▶ [WHAT TO PRODUCE] Check every line of the data below for "computer". Copy each one that has it.
*** DATA TO EXAMINE ***
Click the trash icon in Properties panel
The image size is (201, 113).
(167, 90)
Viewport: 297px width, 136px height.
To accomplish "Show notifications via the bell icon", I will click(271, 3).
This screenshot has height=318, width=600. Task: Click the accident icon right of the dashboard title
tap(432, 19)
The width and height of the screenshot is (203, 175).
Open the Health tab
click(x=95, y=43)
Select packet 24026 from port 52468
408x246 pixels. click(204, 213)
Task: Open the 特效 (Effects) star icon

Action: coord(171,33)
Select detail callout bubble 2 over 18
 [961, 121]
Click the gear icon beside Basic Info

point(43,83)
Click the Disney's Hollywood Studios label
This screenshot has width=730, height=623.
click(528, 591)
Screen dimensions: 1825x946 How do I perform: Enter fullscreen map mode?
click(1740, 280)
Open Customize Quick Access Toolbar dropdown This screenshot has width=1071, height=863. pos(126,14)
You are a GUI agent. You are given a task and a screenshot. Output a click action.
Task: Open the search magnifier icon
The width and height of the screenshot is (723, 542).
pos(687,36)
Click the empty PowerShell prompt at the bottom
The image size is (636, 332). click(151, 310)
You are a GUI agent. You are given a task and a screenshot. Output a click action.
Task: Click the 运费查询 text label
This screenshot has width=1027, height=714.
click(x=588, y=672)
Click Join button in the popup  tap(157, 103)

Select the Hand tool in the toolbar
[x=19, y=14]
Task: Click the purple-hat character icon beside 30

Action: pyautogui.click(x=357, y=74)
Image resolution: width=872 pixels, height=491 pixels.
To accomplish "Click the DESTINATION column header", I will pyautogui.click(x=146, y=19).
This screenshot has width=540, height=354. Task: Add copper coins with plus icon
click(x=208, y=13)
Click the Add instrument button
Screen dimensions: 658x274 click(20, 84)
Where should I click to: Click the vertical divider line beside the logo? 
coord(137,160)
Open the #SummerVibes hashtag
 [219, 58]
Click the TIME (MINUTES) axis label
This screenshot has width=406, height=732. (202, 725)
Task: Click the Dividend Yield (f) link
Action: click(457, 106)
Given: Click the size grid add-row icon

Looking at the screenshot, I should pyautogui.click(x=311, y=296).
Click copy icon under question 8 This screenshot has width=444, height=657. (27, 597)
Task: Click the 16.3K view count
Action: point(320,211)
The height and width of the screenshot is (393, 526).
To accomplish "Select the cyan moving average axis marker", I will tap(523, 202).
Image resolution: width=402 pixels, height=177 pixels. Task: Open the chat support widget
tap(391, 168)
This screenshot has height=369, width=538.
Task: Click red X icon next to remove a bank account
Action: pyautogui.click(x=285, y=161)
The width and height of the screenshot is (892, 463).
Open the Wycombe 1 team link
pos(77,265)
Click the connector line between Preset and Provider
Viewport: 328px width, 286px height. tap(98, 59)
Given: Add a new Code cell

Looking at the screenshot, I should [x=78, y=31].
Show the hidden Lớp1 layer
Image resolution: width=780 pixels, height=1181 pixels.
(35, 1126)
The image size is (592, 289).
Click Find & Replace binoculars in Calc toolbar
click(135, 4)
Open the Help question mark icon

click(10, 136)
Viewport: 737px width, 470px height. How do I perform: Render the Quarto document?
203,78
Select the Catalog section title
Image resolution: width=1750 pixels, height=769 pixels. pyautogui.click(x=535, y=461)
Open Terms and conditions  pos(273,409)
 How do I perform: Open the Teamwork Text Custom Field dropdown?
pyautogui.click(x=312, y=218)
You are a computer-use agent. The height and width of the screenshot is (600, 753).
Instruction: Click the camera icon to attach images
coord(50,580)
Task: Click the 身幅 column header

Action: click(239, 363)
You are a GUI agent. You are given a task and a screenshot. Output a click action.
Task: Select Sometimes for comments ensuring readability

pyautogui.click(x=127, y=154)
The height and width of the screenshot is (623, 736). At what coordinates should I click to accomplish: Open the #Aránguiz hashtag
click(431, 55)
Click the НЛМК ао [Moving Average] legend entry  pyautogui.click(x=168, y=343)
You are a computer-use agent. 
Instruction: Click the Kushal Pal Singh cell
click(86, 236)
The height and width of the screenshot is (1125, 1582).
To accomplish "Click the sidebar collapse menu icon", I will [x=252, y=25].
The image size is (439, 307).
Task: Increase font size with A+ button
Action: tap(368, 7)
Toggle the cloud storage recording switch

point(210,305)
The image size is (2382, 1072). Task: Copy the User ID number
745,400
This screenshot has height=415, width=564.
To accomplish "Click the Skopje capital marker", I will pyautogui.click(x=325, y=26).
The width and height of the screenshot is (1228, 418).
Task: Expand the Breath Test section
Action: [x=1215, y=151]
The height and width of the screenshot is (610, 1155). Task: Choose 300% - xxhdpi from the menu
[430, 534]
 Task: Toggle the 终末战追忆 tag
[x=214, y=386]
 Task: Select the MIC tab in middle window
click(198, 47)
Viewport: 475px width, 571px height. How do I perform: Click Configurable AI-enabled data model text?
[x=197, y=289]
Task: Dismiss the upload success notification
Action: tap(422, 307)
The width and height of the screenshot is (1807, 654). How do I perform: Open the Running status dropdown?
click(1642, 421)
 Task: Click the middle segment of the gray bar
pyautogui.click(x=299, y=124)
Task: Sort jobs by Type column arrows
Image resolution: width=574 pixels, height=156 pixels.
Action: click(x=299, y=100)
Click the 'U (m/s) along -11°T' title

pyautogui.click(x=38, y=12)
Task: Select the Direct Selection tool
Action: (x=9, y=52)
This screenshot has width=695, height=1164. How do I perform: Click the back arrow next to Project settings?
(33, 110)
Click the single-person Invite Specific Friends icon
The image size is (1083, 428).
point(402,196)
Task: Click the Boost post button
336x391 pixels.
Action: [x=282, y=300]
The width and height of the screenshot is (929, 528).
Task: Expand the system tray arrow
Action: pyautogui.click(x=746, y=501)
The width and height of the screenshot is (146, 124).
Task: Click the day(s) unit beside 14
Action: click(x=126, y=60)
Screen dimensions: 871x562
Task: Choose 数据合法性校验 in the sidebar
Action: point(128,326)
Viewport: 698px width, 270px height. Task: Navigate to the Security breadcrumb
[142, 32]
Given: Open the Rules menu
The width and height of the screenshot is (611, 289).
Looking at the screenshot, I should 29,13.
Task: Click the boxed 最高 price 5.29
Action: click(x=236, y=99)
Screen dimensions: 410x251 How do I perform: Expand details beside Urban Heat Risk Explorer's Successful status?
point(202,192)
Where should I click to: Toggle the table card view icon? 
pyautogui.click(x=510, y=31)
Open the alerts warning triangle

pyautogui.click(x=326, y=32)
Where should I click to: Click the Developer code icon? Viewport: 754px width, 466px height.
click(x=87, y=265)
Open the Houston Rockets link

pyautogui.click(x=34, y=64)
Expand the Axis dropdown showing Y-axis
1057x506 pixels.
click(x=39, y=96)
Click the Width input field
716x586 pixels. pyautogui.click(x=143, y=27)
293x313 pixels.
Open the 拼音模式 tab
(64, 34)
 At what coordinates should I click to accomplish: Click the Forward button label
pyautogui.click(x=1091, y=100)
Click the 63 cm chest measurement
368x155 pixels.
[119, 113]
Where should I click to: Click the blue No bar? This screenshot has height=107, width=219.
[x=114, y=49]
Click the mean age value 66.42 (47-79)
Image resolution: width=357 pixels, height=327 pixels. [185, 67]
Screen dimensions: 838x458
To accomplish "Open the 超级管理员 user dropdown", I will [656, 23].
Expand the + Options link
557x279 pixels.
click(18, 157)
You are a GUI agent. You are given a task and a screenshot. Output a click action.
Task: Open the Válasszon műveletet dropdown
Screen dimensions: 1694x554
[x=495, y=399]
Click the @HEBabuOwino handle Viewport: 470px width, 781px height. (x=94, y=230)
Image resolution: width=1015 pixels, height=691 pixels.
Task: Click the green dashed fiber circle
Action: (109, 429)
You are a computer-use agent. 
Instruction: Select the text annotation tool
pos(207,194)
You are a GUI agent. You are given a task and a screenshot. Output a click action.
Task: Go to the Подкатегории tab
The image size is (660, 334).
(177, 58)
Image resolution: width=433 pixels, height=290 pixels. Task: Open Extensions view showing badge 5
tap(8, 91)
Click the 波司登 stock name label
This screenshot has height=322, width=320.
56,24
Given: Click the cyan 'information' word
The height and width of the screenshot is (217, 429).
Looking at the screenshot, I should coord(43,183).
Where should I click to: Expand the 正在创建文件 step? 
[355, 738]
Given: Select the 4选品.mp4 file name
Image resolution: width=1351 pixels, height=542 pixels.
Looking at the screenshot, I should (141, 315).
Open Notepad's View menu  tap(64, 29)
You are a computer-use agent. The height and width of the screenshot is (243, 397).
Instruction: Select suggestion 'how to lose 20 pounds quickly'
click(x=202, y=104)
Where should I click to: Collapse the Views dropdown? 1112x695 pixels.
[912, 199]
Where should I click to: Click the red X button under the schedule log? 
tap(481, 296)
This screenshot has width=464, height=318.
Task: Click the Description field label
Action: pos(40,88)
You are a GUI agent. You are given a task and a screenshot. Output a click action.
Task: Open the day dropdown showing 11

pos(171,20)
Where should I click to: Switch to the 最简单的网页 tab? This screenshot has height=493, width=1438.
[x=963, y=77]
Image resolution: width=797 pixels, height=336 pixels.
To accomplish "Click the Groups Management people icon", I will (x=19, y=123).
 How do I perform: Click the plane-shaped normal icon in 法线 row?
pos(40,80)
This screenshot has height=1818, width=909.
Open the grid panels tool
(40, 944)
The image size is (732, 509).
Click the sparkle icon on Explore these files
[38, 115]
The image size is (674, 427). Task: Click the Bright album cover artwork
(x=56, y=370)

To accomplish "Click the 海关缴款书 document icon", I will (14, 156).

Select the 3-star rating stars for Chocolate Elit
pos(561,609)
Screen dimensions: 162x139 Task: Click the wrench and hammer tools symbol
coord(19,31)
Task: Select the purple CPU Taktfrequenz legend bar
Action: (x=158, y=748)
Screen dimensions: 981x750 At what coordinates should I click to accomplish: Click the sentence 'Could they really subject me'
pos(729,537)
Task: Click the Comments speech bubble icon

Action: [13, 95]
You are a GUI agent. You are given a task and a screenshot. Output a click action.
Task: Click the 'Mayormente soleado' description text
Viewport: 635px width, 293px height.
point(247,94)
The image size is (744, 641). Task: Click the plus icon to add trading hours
*** End of DATA TO EXAMINE ***
▶ [TASK OUTPUT]
You are a computer-use agent. The height and width of the screenshot is (600, 753).
You are a computer-use agent. 
You are a computer-use agent. 
You are a computer-use agent. The height and width of the screenshot is (243, 397).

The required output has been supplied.